**WHAT THIS TASK INVOLVES:** In the listing below, find the line containing "This screenshot has height=821, width=1456." and the line containing "This screenshot has width=1308, height=618.", then copy exactly everything from the first through the second, except the pictures.

[Start of Attachment]

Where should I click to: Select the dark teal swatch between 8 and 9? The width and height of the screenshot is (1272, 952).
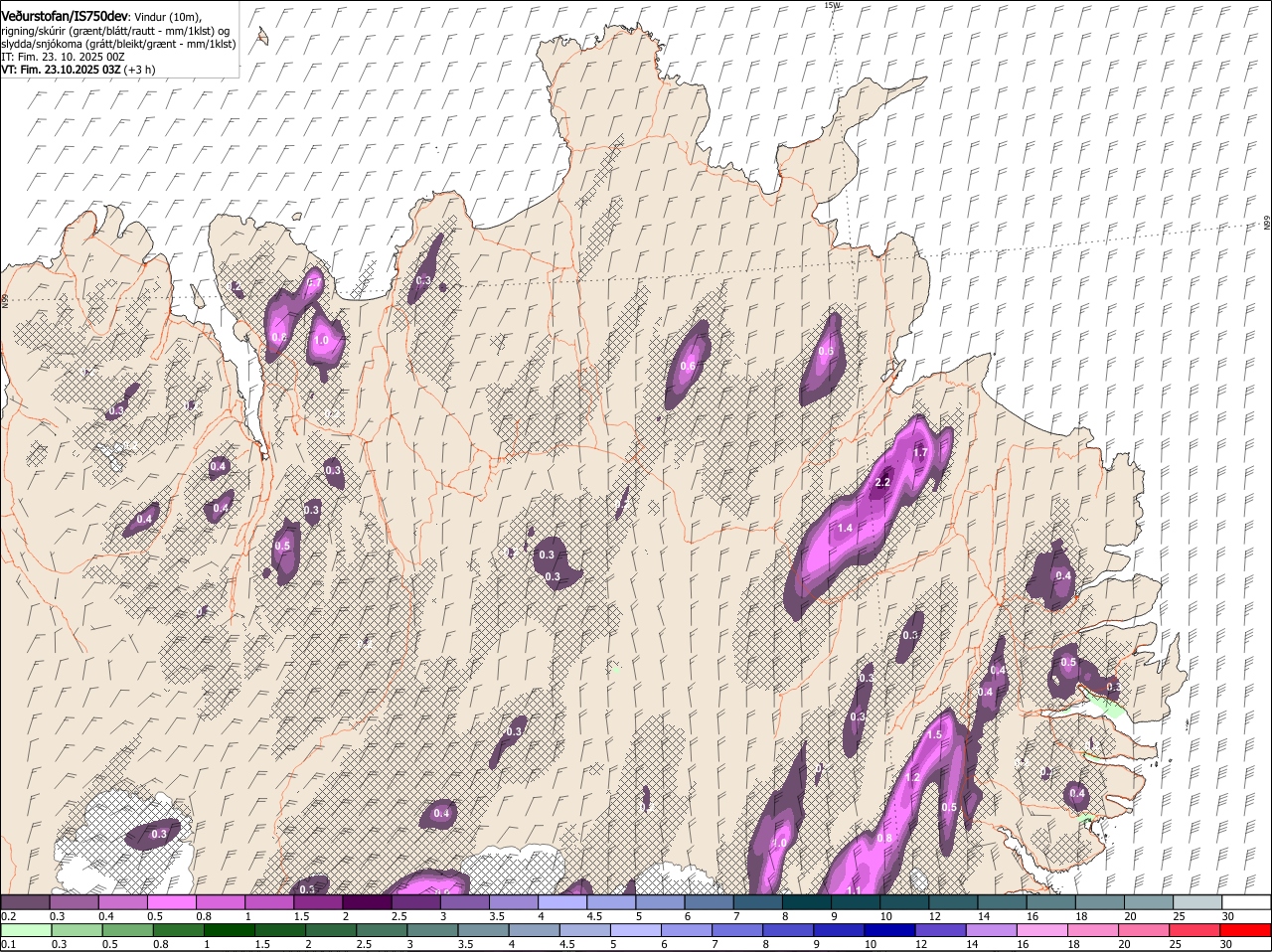[x=807, y=902]
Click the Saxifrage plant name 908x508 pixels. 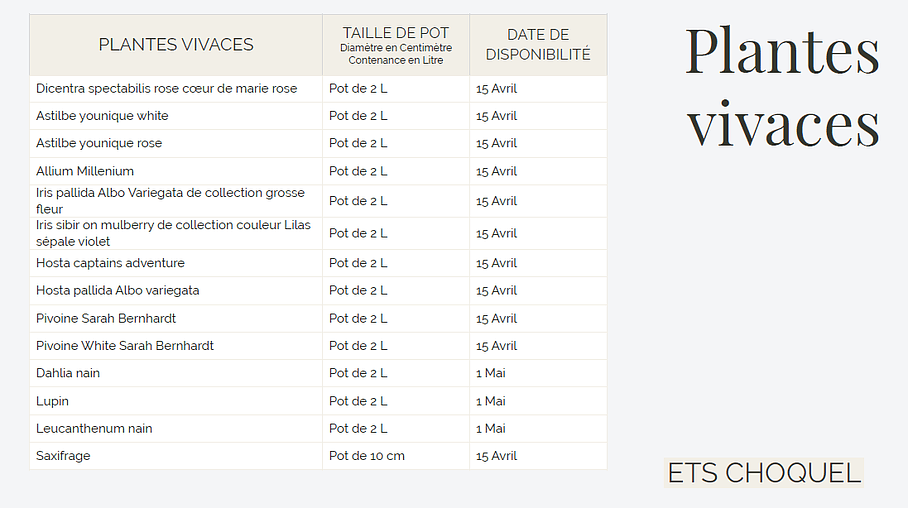(63, 456)
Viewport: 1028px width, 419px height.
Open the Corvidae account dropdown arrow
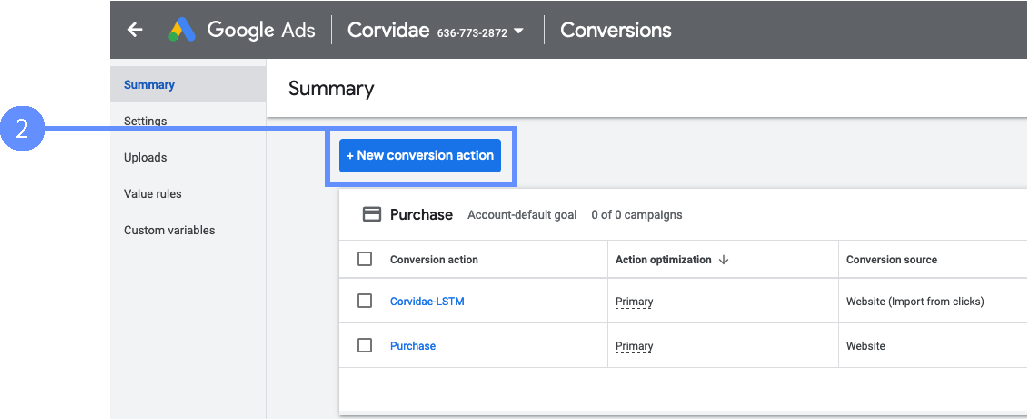coord(519,31)
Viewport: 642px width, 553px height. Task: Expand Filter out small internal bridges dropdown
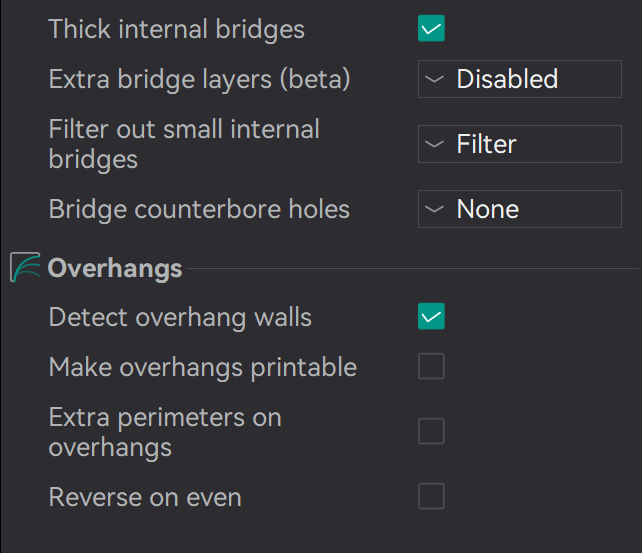(519, 144)
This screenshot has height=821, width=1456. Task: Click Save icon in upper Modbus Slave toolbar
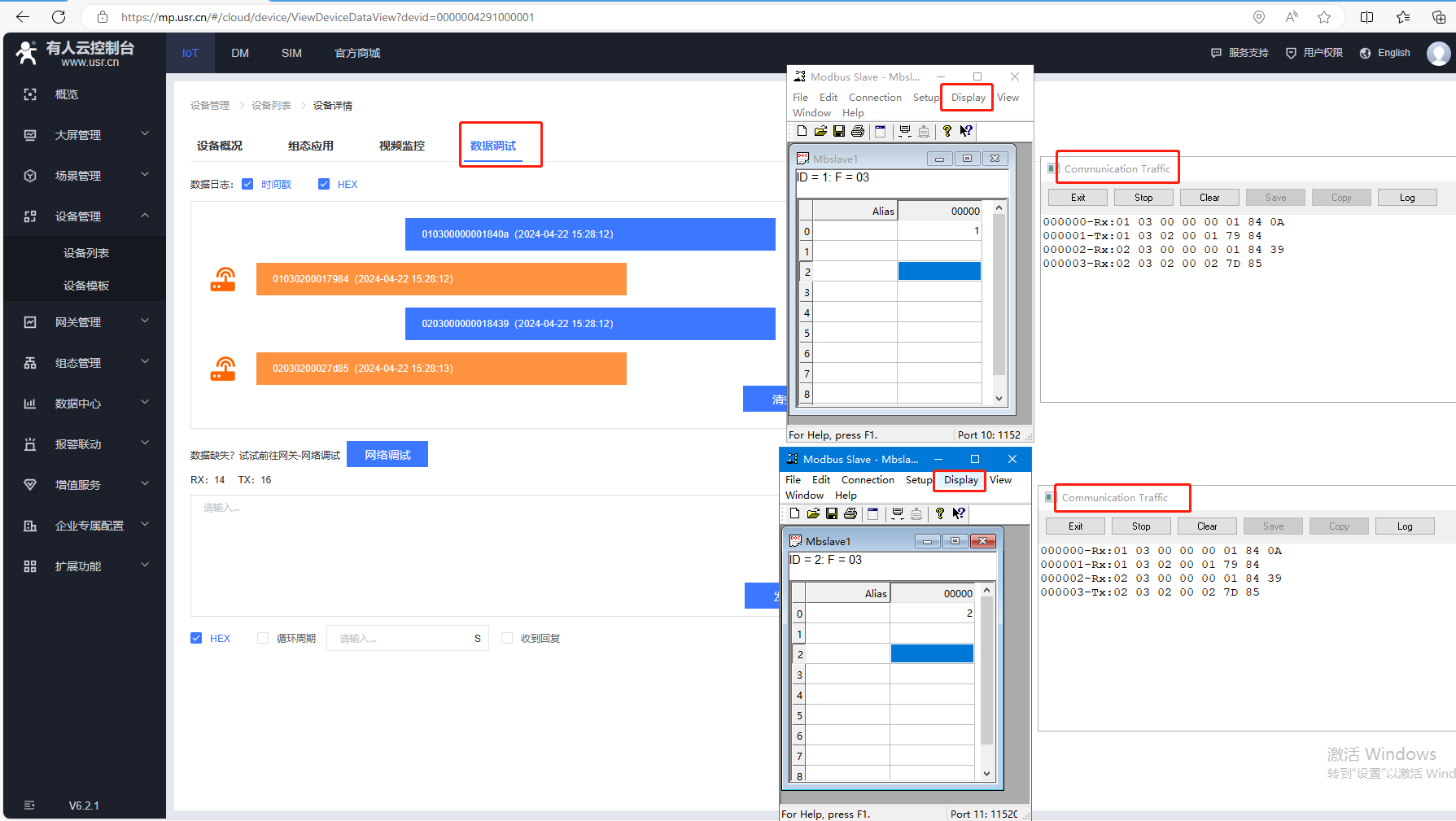point(839,131)
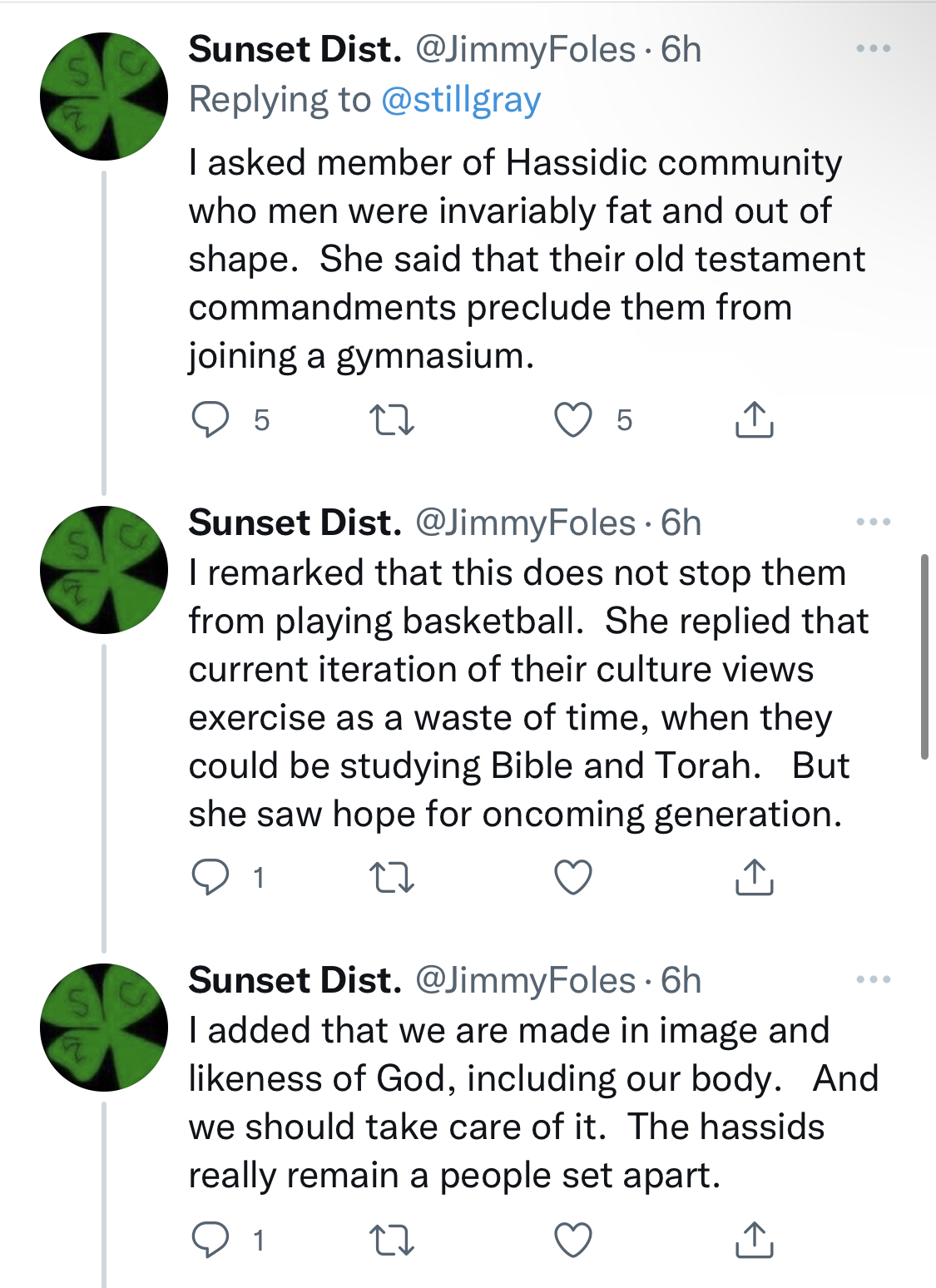Retweet the tweet about playing basketball
The width and height of the screenshot is (936, 1288).
tap(391, 877)
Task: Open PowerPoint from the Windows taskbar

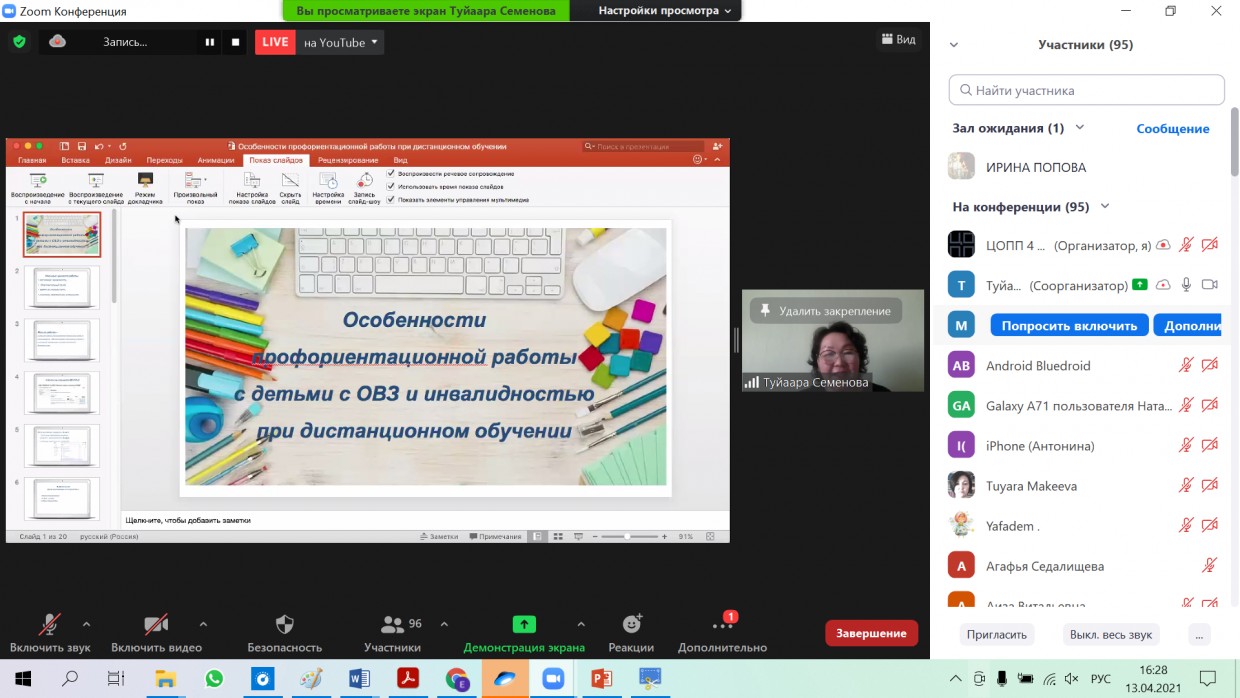Action: [601, 679]
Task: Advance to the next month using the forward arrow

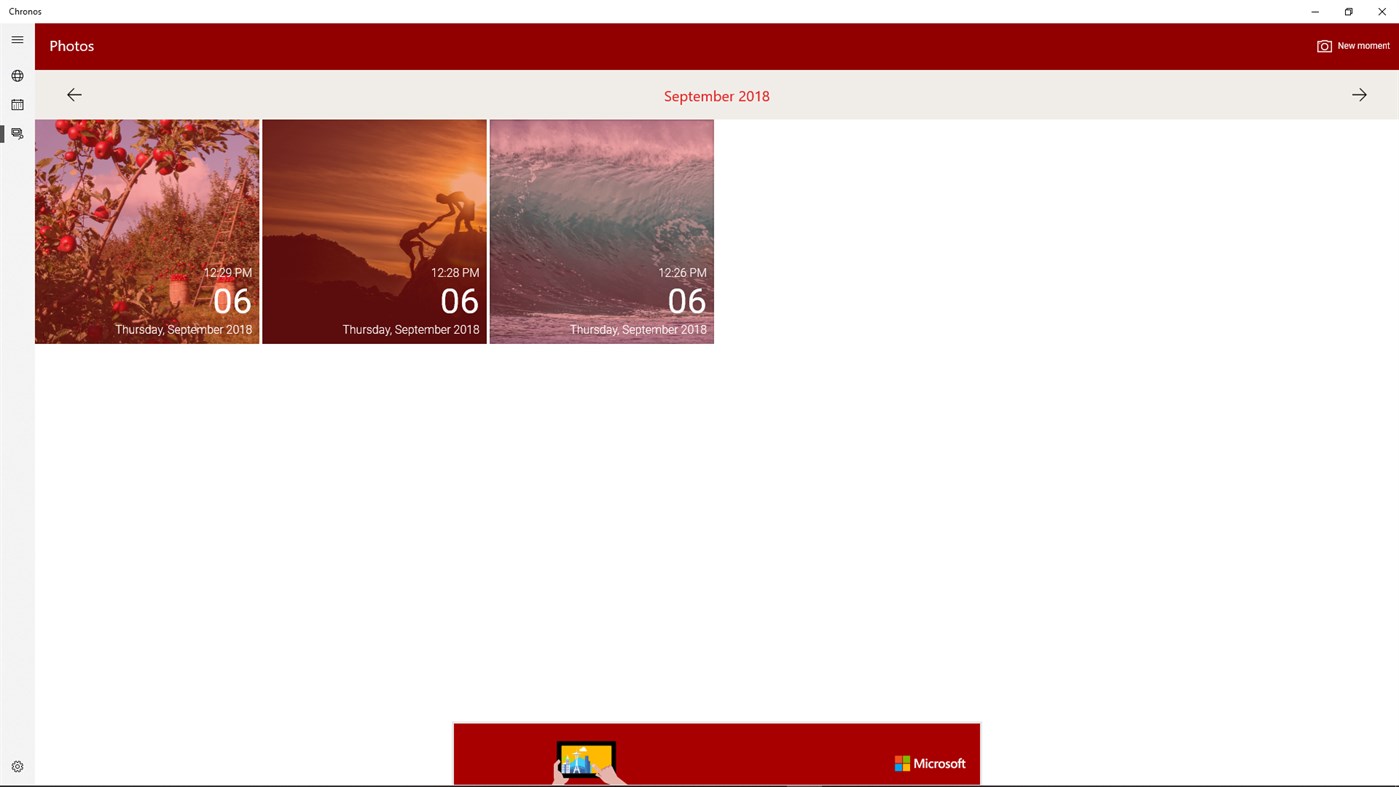Action: (x=1358, y=93)
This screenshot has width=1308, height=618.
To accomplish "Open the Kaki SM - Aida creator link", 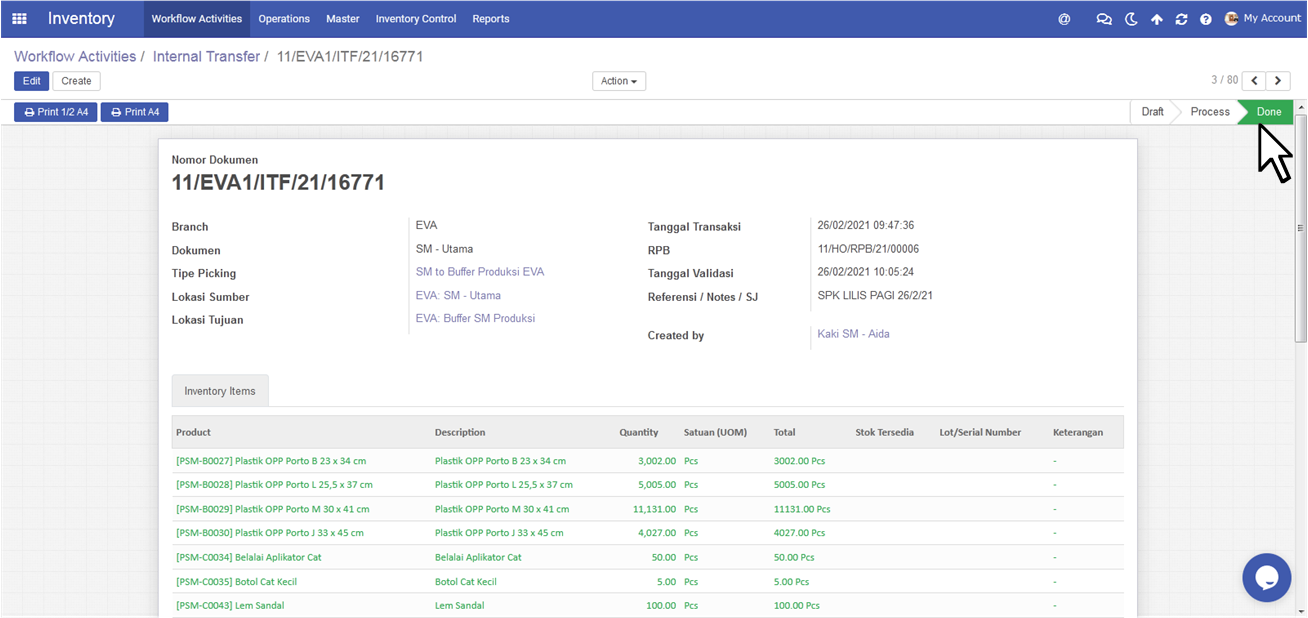I will pyautogui.click(x=853, y=334).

[End of Attachment]

**TASK RESULT:**
This screenshot has height=821, width=1456. Task: Click Save icon in upper Modbus Slave toolbar
point(839,131)
Retweet the tweet about playing basketball
The width and height of the screenshot is (936, 1288).
tap(391, 877)
Task: Open PowerPoint from the Windows taskbar

Action: [601, 679]
Task: Advance to the next month using the forward arrow

Action: (x=1358, y=93)
This screenshot has width=1308, height=618.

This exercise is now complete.